A man and a well-dressed old lady came up to us and introduced themselves as descendants of General Monasteria. The lady asked me to forgive her ancestor. I did.

We boarded a coach after this going in search of the "Calle Robert Boyd". Malaga is large, side streets abound. As it had yet to be named, no one had heard of it, so it took some time to find. I was hoping it would be one of the smart streets in the town centre, but Picasso & Torrijos lay claim to those. Never mind "our street" is just inland, has a multi storey car park down one side, a block of flats at the end (it is a cul de sac), dressed overall for this auspicious occasion with the residents washing hanging out to dry. A virtually windowless building stretched the length of the street on the other side. The veiled name plate was some four metres up the wall of the latter with two strings hanging down head high. Noon was the appointed hour for the official unveiling by yours truly & the Mayor of Malaga.There was a hitch. I was taken aside to be informed that the Mayor had a little problem and would be with us ASAP. So be it. He was not that late & apologized profusely. Very smooth character, put me at my ease at once. He made a good speech which my interpreter Paolo de la Sota relayed into my right ear as he spoke. Then it was my turn. I thanked everyone and made some stupid remark about them having provided a space for my wheelchair on my next visit. As they had insisted that Patrick stood with the Mayor and myself, it could be that they were reckoning that very soon it would be his turn! We pulled the cords & "Calle Robert Boyd" was revealed. The Mayor presented me with a duplicate of the street sign, shook my hand & said he had to leave immediately to sort out a little problem. ETA had let off a bomb in the town just before he was due to come to the ceremony. Cool customer. A very pretty lady thrust a microphone at me asking my reactions to everything. I made the right noises I think. She asked me whether Malaga was my favourite town in Spain . "No way" I said "the Governor betrayed my great-great uncle, it is Alhaurin where the Mayor said "mia casa etc." The crowd cheered, they all come from around there. Patrick said to me "You were chuffed, Dad" Dead right. A nice reward for a bit of digging & delving into family history, a bonus having so many of the family with us for the weekend and most of all the friendly and charming welcome we received from these wonderful people.

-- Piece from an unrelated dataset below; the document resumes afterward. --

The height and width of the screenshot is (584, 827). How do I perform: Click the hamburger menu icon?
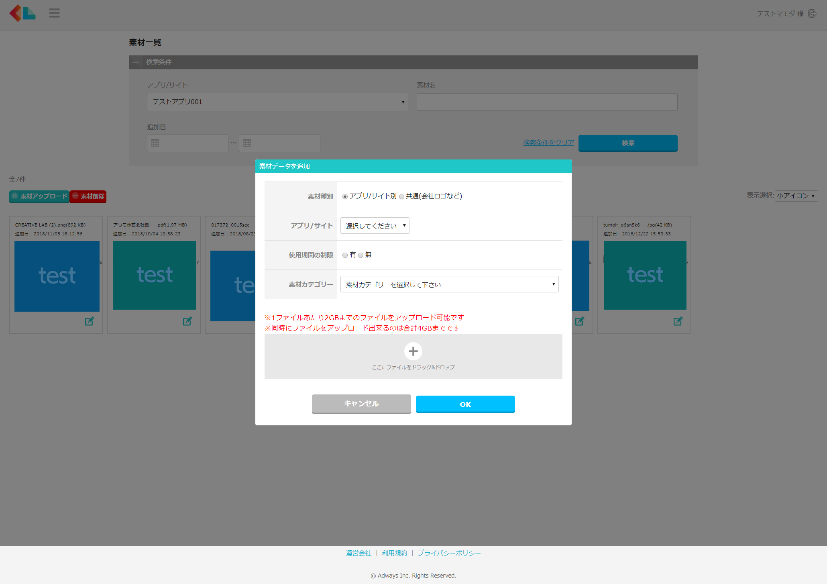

The last engagement was the closing lunch for the Associacion members. It was the annual award ceremony for those who had written articles and given service in some manner. They received plaques . We got the last one, engraved with a dedication to the Descendants of Robert Boyd, 5th December 2004. No speech needed. That was it. Three days that none of us will ever forget. ©Michael Boyd-Carpenter, La Barde 24350, Creyssac, France.